Exercise: Beginning with the first line of the material, set down each line exactly as written, up to and including the line with "Click the floating water drop assistant icon".

** Dataset content follows **

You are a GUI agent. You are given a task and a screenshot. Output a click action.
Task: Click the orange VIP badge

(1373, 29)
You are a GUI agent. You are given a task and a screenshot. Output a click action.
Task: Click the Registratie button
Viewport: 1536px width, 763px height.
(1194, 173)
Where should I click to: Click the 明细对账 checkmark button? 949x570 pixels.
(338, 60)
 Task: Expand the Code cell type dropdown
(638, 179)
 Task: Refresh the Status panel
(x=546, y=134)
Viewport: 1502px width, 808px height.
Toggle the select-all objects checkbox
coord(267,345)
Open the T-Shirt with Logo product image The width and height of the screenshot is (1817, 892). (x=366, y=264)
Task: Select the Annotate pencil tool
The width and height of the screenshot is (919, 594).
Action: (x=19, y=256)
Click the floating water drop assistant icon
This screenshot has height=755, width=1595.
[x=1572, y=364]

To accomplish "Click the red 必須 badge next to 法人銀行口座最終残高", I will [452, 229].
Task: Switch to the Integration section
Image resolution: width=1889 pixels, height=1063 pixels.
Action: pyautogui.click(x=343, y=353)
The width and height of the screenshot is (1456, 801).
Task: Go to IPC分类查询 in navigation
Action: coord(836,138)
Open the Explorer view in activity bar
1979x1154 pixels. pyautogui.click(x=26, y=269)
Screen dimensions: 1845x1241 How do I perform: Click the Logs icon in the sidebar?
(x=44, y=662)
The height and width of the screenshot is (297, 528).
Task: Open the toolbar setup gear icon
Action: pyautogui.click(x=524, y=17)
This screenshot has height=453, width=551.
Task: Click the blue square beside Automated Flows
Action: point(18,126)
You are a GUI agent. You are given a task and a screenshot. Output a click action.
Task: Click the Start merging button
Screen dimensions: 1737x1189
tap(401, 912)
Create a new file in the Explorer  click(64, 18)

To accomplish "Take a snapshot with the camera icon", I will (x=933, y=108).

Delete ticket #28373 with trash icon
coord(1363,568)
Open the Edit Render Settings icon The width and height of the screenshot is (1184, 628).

** End of Dataset content **

Solution for this task:
You are a GUI agent. You are given a task and a screenshot. Output a click action.
Task: Click the orange VIP badge

(1373, 29)
You are a GUI agent. You are given a task and a screenshot. Output a click action.
Task: Click the Registratie button
Viewport: 1536px width, 763px height.
(1194, 173)
Where should I click to: Click the 明细对账 checkmark button? 949x570 pixels.
(338, 60)
 Task: Expand the Code cell type dropdown
(638, 179)
 Task: Refresh the Status panel
(x=546, y=134)
Viewport: 1502px width, 808px height.
Toggle the select-all objects checkbox
coord(267,345)
Open the T-Shirt with Logo product image The width and height of the screenshot is (1817, 892). (x=366, y=264)
Task: Select the Annotate pencil tool
The width and height of the screenshot is (919, 594).
Action: (x=19, y=256)
Click the floating water drop assistant icon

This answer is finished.